I’m relying on my credit card more. Will that hurt my credit score?

Our Consumer Pulse revealed more than one-third of the country continues to be impacted financially by the pandemic. As financial hardship spread, people initially turned to savings, but some Americans are relying more heavily on credit to pay bills. In our most recent study, one in five people said they were using more of their available credit. 17% of people with a credit card say they won’t be able to pay it. If you’re depending on credit cards to get by, it’s important to know how increased use can affect your score.

Credit utilization

If you use your credit cards a lot, you should be mindful of your credit utilization rate. It’s one of the biggest factors in your credit scores and can be an easily missed reason your score changes. Basically, credit utilization measures how much credit you’re using compared to your available credit limit. Say you have a total credit limit of $10,000 from all your credit cards. If your current combined balances on all those cards is $2,000, then your credit utilization rate is 20% ($2,000 divided by $10,000).

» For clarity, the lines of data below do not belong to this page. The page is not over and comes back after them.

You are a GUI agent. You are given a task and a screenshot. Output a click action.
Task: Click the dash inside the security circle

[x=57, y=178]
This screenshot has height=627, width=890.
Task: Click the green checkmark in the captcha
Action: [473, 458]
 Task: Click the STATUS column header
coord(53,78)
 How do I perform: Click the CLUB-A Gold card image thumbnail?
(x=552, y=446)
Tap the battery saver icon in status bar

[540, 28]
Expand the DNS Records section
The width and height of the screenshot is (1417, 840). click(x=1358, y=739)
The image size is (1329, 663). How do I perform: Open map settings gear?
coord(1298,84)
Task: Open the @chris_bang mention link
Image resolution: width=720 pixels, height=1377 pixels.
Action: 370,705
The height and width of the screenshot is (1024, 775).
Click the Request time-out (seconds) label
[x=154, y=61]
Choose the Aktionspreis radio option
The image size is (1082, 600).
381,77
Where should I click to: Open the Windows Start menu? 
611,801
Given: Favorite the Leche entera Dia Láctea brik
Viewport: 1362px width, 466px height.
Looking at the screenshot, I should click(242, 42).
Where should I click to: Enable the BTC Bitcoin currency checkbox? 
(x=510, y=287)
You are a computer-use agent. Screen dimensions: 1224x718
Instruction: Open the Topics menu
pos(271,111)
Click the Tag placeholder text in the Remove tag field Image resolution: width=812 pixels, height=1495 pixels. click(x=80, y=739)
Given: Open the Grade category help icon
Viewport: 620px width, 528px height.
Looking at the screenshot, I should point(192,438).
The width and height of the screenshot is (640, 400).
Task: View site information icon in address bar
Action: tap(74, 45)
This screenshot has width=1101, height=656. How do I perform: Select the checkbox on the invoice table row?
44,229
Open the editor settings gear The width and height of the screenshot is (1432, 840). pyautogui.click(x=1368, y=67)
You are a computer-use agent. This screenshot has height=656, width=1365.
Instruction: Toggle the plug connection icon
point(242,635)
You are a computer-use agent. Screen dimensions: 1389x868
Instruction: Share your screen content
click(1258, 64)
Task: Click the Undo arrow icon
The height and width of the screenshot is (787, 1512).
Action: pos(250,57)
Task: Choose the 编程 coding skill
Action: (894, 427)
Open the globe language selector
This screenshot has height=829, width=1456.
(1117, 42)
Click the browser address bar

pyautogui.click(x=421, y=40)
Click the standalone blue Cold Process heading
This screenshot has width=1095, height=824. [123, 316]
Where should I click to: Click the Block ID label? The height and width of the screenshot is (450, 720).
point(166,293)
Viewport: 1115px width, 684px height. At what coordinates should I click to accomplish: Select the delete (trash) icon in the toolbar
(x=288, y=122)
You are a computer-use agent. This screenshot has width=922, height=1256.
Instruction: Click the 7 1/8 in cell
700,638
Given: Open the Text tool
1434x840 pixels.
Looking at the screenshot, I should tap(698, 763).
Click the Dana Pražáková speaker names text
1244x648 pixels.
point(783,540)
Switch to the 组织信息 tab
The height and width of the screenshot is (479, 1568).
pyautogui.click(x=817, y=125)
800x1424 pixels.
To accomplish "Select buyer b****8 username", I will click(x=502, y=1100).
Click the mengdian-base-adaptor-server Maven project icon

The lower your utilization rate, the better it is for your credit scores. Ideally, your utilization will be as low as possible. This would mean you make purchases and pay them back by the statement due date. If you need to use credit cards to pay bills or meet other needs, your utilization rate could climb along with your balances. This could lower your credit scores. However, paying down those balances can help your credit scores bounce back too.